# Types of Keras Loss Functions Explained for Beginners

## Introduction

In this tutorial, we will look at various types of Keras loss functions for training neural networks. The loss functions are an important part of any neural network training process as it helps the network to minimize the error and reach as close as possible to the expected output. Here we will go through Kera loss functions for regression, classification and also see how to create a custom loss function in Keras.

## What is Loss Function?

Loss Functions, also known as cost functions, are used for computing the error with the aim that the model should minimize it during training.

Loss Functions also help in finding out the slope i.e. gradient w.r.t. weights used in the model and then these weights are updated after each epoch with the help of backpropagation.

The below animation shows how a loss function works.

Selecting a loss function is not so easy, so we’ll be going over some prominent loss functions that can be helpful in various instances.
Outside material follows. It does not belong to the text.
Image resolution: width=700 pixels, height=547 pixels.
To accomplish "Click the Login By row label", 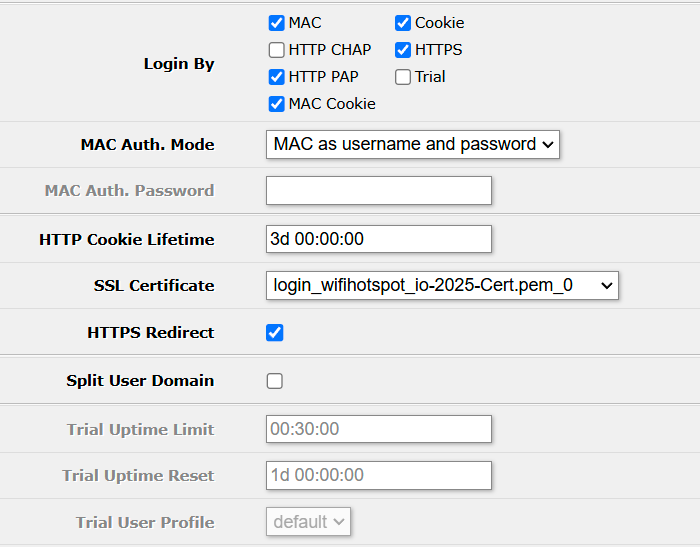I will 179,64.
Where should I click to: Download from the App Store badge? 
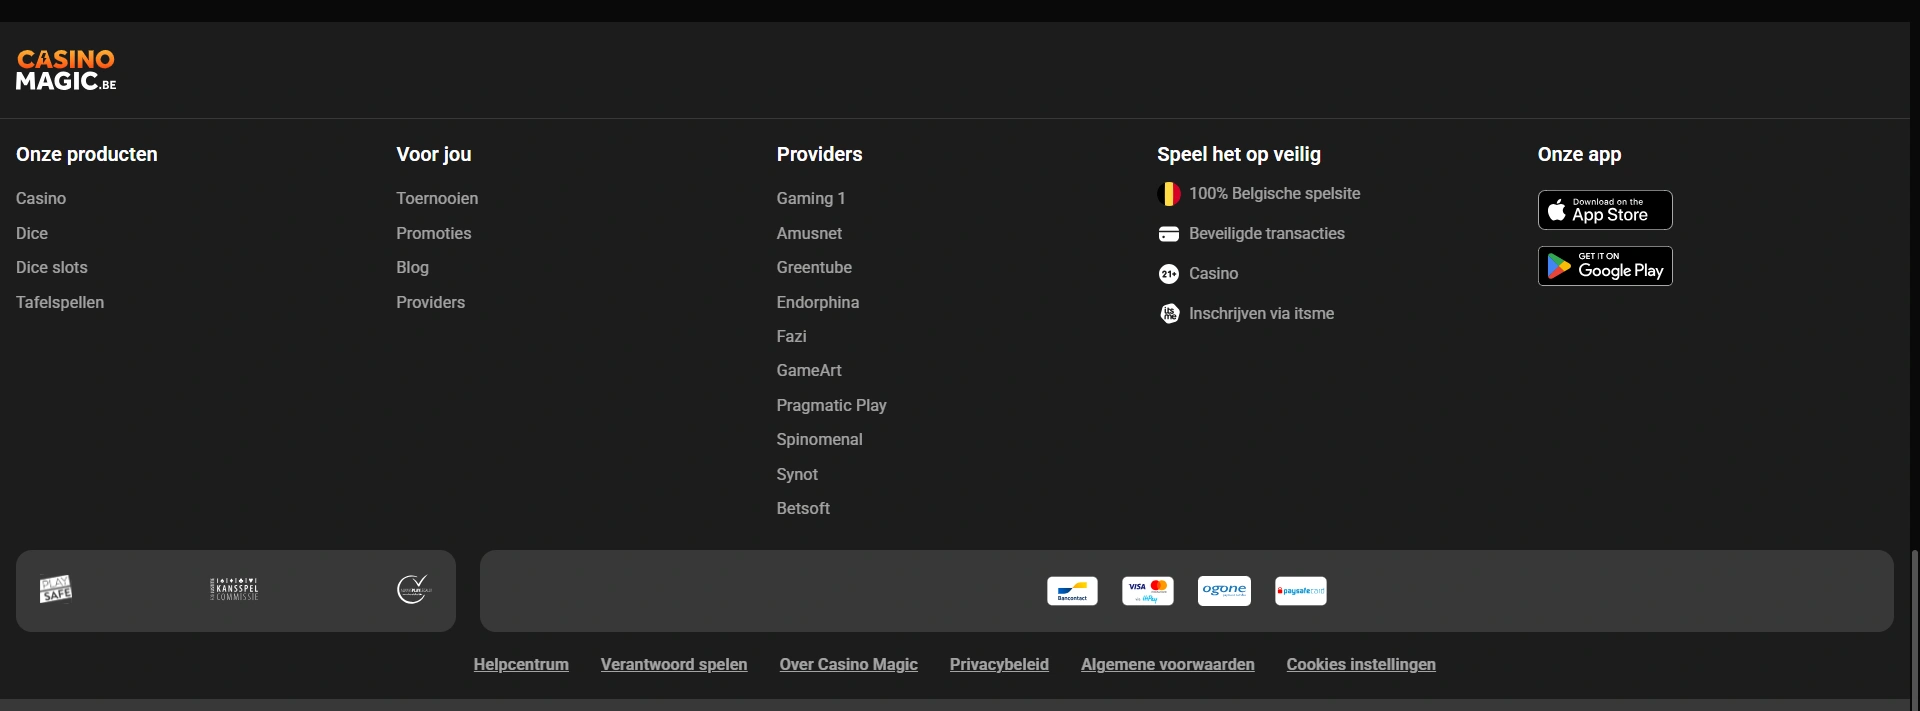pos(1604,210)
## Types of Loss Functions in Keras

### 1. Keras Loss Function for Classification

Let us first understand the Keras loss functions for classification which is usually calculated by using probabilistic losses.

#### i) Keras Binary Cross Entropy

Binary Cross Entropy loss function finds out the loss between the true labels and predicted labels for the binary classification models that gives the output as a probability between 0 to 1.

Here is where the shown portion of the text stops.